Epictetus | Discourses | IV-2
Chapter II
Of Complaisance.
To this point you must attend before all others; not to be so attached to any one of your former acquaintances or friends as to condescend to behaviour like his; otherwise you will undo yourself.
But if it comes into your head, “I shall appear odd to him, and he will not treat me as before,” remember, that there is nothing to be had for nothing; nor is it possible that he who acts in the same manner as before, should not be the same person.
Choose, then, whether you will be loved by those who formerly loved you, and be like your former self; or be better, and not meet with the same treatment.
For if this is preferable, immediately incline altogether this way, and let no other kinds of reasoning draw you aside; for no one can improve while he is wavering.
If, then, you prefer this to everything, if you would be fixed only on this, and employ all your pains about it, give up everything else.
Otherwise this wavering will affect you in both ways; you will neither make a due improvement, nor preserve the advantages you had before.
For before, by setting your heart entirely on things of no value, you were agreeable to your companions.
But you cannot excel in both styles; you must necessarily lose as much of the one as you partake of the other.
If you do not drink with those with whom you used to drink, you cannot appear equally agreeable to them.
Choose, then, whether you would be a drunkard, and agreeable to them, — or sober, and disagreeable to them. If you do not sing with those with whom you used to sing, you cannot be equally dear to them. Here too, then, choose which you will. For if it is better to be modest and decent than to have it said of you “what an agreeable fellow” give up the rest; renounce it; withdraw yourself; have nothing to do with it.

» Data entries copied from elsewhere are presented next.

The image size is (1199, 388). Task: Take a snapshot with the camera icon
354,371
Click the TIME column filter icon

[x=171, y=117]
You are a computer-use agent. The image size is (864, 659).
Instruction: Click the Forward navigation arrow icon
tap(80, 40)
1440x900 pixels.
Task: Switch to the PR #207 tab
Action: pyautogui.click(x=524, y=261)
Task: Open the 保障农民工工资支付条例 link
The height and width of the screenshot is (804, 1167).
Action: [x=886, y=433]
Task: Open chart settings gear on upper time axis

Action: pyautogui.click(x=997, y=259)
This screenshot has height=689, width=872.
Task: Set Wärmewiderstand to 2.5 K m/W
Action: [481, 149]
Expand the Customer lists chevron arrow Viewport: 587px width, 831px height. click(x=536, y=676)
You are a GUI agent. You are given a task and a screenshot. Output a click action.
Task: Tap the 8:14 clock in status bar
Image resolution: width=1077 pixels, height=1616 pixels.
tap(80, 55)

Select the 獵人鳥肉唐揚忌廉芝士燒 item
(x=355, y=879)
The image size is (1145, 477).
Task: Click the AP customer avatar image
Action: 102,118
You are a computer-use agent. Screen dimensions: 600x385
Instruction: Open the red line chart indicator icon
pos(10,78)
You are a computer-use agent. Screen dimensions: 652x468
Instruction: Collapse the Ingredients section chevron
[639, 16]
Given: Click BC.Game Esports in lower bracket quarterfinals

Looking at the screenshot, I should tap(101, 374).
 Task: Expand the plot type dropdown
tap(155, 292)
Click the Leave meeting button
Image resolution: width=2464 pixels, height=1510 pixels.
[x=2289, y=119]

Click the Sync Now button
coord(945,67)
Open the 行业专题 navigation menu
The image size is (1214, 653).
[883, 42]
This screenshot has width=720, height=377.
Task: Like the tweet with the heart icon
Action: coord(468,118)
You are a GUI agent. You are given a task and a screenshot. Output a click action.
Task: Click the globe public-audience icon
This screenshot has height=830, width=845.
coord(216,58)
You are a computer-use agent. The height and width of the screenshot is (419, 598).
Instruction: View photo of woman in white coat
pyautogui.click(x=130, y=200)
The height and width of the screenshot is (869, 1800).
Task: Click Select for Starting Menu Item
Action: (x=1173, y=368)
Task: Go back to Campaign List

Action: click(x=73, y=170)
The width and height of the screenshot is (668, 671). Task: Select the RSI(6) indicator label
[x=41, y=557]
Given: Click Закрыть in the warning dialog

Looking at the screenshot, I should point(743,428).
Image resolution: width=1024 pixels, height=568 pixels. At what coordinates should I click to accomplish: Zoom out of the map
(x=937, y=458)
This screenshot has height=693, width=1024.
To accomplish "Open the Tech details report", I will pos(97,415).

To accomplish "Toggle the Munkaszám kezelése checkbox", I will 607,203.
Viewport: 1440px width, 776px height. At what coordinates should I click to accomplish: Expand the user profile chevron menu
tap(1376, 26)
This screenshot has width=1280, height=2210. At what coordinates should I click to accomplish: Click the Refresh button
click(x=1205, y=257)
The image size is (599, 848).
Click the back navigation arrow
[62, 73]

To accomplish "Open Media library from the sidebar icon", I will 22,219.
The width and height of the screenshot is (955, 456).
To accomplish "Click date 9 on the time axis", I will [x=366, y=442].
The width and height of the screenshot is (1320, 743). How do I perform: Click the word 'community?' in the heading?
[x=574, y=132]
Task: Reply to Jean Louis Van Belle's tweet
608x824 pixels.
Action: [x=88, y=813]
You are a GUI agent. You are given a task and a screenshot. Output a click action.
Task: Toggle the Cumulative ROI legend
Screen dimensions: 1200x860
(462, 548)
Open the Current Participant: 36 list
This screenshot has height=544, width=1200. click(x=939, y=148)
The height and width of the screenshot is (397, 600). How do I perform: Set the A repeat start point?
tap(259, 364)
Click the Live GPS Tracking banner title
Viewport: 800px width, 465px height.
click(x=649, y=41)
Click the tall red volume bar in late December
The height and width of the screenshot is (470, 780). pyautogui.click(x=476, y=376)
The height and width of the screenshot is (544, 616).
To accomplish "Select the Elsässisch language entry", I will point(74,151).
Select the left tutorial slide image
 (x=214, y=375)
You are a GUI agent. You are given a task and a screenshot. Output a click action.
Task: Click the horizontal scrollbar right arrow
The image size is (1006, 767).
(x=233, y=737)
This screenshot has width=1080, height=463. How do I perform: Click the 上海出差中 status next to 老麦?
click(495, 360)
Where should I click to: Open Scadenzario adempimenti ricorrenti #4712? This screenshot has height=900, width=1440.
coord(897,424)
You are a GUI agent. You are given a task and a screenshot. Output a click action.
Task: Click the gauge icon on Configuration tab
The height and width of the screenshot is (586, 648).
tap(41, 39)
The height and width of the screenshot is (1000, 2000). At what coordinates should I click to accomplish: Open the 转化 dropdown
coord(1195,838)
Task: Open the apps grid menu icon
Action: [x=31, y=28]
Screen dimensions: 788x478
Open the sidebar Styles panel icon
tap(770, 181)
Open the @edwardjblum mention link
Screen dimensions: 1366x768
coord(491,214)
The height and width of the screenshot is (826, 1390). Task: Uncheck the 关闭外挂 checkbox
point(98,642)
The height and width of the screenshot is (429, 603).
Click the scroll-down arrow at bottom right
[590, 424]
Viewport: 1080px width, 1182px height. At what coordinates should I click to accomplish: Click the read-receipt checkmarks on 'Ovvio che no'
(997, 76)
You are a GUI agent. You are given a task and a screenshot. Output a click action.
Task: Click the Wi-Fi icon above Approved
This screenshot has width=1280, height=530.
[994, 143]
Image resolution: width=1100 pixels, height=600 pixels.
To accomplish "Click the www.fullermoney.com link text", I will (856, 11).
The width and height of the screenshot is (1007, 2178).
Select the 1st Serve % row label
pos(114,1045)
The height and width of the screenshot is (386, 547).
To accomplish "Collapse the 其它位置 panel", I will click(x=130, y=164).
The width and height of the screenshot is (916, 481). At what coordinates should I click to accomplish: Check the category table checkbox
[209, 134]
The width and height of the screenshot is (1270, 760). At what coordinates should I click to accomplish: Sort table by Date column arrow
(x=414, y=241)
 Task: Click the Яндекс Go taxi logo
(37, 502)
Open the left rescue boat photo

But if this does not please you, incline with your whole force the contrary way. Be one of the debauchees; one of the adulterers.
Act all that is consistent with such a character, and you will obtain what you would have. Jump up in the theatre, too, and roar out in praise of the dancer.
But characters so different are not to be confounded. You cannot act both Thersites and Agamemnon.
If you would be Thersites, you must be hump-backed and bald; if Agamemnon, great and noble, and faithful to those who are under your care.